>> Begin

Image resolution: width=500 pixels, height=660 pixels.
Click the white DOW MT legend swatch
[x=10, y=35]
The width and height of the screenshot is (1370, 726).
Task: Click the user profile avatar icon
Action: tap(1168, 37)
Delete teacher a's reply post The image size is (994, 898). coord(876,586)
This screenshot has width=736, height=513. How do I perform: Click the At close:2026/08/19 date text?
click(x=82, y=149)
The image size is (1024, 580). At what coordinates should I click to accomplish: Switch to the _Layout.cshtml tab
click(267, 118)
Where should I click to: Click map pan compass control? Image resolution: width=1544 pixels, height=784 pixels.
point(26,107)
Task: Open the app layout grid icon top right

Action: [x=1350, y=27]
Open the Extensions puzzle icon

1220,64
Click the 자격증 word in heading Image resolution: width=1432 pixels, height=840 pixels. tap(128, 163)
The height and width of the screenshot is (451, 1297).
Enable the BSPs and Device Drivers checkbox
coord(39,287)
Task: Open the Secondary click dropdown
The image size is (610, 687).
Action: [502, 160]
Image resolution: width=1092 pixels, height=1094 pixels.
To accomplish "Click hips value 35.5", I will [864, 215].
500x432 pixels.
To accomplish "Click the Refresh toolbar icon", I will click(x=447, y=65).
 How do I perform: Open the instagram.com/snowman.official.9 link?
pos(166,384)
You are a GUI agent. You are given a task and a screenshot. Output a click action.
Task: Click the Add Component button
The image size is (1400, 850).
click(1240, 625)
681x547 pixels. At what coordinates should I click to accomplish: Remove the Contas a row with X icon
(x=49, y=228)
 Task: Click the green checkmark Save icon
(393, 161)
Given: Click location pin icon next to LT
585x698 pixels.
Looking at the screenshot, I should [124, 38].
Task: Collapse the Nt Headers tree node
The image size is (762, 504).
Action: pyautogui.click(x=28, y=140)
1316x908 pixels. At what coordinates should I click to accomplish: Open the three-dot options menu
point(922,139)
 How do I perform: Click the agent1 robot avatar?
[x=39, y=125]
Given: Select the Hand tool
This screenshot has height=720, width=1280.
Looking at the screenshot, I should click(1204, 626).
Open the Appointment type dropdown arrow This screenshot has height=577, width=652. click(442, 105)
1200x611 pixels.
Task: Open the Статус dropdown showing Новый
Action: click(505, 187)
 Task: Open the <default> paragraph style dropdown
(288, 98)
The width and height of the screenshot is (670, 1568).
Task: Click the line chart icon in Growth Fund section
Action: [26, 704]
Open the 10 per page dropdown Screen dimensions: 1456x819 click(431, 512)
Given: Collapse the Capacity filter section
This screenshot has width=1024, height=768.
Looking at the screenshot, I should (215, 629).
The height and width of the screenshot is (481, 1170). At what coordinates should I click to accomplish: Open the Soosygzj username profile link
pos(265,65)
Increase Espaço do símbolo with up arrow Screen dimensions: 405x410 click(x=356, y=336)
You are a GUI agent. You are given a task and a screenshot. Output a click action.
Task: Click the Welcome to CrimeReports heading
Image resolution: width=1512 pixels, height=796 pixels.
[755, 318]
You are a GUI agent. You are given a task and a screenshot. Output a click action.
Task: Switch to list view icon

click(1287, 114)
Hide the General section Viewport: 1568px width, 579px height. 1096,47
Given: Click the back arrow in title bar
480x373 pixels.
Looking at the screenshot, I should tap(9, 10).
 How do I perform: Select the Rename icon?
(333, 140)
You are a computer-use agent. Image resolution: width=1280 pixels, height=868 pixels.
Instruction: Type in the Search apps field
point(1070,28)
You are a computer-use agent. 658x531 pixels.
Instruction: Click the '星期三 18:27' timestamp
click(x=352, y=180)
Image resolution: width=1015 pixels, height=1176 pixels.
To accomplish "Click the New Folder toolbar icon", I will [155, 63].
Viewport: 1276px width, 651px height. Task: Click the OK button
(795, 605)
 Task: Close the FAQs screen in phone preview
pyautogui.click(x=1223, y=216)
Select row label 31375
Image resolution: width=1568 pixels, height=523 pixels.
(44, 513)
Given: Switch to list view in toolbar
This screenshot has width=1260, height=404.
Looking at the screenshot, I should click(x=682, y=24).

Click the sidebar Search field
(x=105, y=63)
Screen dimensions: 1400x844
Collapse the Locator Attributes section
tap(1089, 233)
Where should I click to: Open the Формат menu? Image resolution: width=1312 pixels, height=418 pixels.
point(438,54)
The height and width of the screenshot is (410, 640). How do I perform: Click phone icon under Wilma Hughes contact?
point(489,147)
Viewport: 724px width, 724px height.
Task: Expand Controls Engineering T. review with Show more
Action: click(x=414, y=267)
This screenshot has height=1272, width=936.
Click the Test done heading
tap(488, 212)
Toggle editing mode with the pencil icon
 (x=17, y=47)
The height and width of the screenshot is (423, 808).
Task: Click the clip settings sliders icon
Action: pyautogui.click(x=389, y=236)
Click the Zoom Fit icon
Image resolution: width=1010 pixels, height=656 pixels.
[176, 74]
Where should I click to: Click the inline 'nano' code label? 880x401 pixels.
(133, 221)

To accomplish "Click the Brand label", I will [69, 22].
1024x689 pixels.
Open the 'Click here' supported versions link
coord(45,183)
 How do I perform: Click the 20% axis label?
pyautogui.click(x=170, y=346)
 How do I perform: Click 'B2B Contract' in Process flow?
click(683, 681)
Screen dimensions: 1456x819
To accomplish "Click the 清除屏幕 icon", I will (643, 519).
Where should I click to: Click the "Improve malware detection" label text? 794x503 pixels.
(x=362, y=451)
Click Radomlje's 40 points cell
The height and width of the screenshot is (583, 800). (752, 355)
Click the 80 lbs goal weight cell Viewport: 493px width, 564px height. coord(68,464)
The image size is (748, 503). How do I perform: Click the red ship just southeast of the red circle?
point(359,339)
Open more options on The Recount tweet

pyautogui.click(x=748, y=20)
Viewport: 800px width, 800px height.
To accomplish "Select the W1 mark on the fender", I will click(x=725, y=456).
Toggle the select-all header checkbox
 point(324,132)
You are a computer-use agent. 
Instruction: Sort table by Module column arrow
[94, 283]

>> End

What you have to do:
Can you reproduce all of the lines above, from first to last, without changing a single character?

Complete answer:
Image resolution: width=500 pixels, height=660 pixels.
Click the white DOW MT legend swatch
[x=10, y=35]
The width and height of the screenshot is (1370, 726).
Task: Click the user profile avatar icon
Action: tap(1168, 37)
Delete teacher a's reply post The image size is (994, 898). coord(876,586)
This screenshot has width=736, height=513. How do I perform: Click the At close:2026/08/19 date text?
click(x=82, y=149)
The image size is (1024, 580). At what coordinates should I click to accomplish: Switch to the _Layout.cshtml tab
click(267, 118)
Where should I click to: Click map pan compass control? Image resolution: width=1544 pixels, height=784 pixels.
point(26,107)
Task: Open the app layout grid icon top right

Action: [x=1350, y=27]
Open the Extensions puzzle icon

1220,64
Click the 자격증 word in heading Image resolution: width=1432 pixels, height=840 pixels. tap(128, 163)
The height and width of the screenshot is (451, 1297).
Enable the BSPs and Device Drivers checkbox
coord(39,287)
Task: Open the Secondary click dropdown
The image size is (610, 687).
Action: [502, 160]
Image resolution: width=1092 pixels, height=1094 pixels.
To accomplish "Click hips value 35.5", I will [864, 215].
500x432 pixels.
To accomplish "Click the Refresh toolbar icon", I will click(x=447, y=65).
 How do I perform: Open the instagram.com/snowman.official.9 link?
pos(166,384)
You are a GUI agent. You are given a task and a screenshot. Output a click action.
Task: Click the Add Component button
The image size is (1400, 850).
click(1240, 625)
681x547 pixels. At what coordinates should I click to accomplish: Remove the Contas a row with X icon
(x=49, y=228)
 Task: Click the green checkmark Save icon
(393, 161)
Given: Click location pin icon next to LT
585x698 pixels.
Looking at the screenshot, I should [124, 38].
Task: Collapse the Nt Headers tree node
The image size is (762, 504).
Action: pyautogui.click(x=28, y=140)
1316x908 pixels. At what coordinates should I click to accomplish: Open the three-dot options menu
point(922,139)
 How do I perform: Click the agent1 robot avatar?
[x=39, y=125]
Given: Select the Hand tool
This screenshot has height=720, width=1280.
Looking at the screenshot, I should click(1204, 626).
Open the Appointment type dropdown arrow This screenshot has height=577, width=652. click(442, 105)
1200x611 pixels.
Task: Open the Статус dropdown showing Новый
Action: click(505, 187)
 Task: Open the <default> paragraph style dropdown
(288, 98)
The width and height of the screenshot is (670, 1568).
Task: Click the line chart icon in Growth Fund section
Action: [26, 704]
Open the 10 per page dropdown Screen dimensions: 1456x819 click(431, 512)
Given: Collapse the Capacity filter section
This screenshot has width=1024, height=768.
Looking at the screenshot, I should (215, 629).
The height and width of the screenshot is (481, 1170). At what coordinates should I click to accomplish: Open the Soosygzj username profile link
pos(265,65)
Increase Espaço do símbolo with up arrow Screen dimensions: 405x410 click(x=356, y=336)
You are a GUI agent. You are given a task and a screenshot. Output a click action.
Task: Click the Welcome to CrimeReports heading
Image resolution: width=1512 pixels, height=796 pixels.
[755, 318]
You are a GUI agent. You are given a task and a screenshot. Output a click action.
Task: Switch to list view icon

click(1287, 114)
Hide the General section Viewport: 1568px width, 579px height. 1096,47
Given: Click the back arrow in title bar
480x373 pixels.
Looking at the screenshot, I should tap(9, 10).
 How do I perform: Select the Rename icon?
(333, 140)
You are a computer-use agent. Image resolution: width=1280 pixels, height=868 pixels.
Instruction: Type in the Search apps field
point(1070,28)
You are a computer-use agent. 658x531 pixels.
Instruction: Click the '星期三 18:27' timestamp
click(x=352, y=180)
Image resolution: width=1015 pixels, height=1176 pixels.
To accomplish "Click the New Folder toolbar icon", I will [155, 63].
Viewport: 1276px width, 651px height. Task: Click the OK button
(795, 605)
 Task: Close the FAQs screen in phone preview
pyautogui.click(x=1223, y=216)
Select row label 31375
Image resolution: width=1568 pixels, height=523 pixels.
(44, 513)
Given: Switch to list view in toolbar
This screenshot has width=1260, height=404.
Looking at the screenshot, I should click(x=682, y=24).

Click the sidebar Search field
(x=105, y=63)
Screen dimensions: 1400x844
Collapse the Locator Attributes section
tap(1089, 233)
Where should I click to: Open the Формат menu? Image resolution: width=1312 pixels, height=418 pixels.
point(438,54)
The height and width of the screenshot is (410, 640). How do I perform: Click phone icon under Wilma Hughes contact?
point(489,147)
Viewport: 724px width, 724px height.
Task: Expand Controls Engineering T. review with Show more
Action: click(x=414, y=267)
This screenshot has height=1272, width=936.
Click the Test done heading
tap(488, 212)
Toggle editing mode with the pencil icon
 (x=17, y=47)
The height and width of the screenshot is (423, 808).
Task: Click the clip settings sliders icon
Action: pyautogui.click(x=389, y=236)
Click the Zoom Fit icon
Image resolution: width=1010 pixels, height=656 pixels.
[176, 74]
Where should I click to: Click the inline 'nano' code label? 880x401 pixels.
(133, 221)

To accomplish "Click the Brand label", I will [69, 22].
1024x689 pixels.
Open the 'Click here' supported versions link
coord(45,183)
 How do I perform: Click the 20% axis label?
pyautogui.click(x=170, y=346)
 How do I perform: Click 'B2B Contract' in Process flow?
click(683, 681)
Screen dimensions: 1456x819
To accomplish "Click the 清除屏幕 icon", I will (643, 519).
Where should I click to: Click the "Improve malware detection" label text? 794x503 pixels.
(x=362, y=451)
Click Radomlje's 40 points cell
The height and width of the screenshot is (583, 800). (752, 355)
Click the 80 lbs goal weight cell Viewport: 493px width, 564px height. coord(68,464)
The image size is (748, 503). How do I perform: Click the red ship just southeast of the red circle?
point(359,339)
Open more options on The Recount tweet

pyautogui.click(x=748, y=20)
Viewport: 800px width, 800px height.
To accomplish "Select the W1 mark on the fender", I will click(x=725, y=456).
Toggle the select-all header checkbox
 point(324,132)
You are a computer-use agent. 
Instruction: Sort table by Module column arrow
[94, 283]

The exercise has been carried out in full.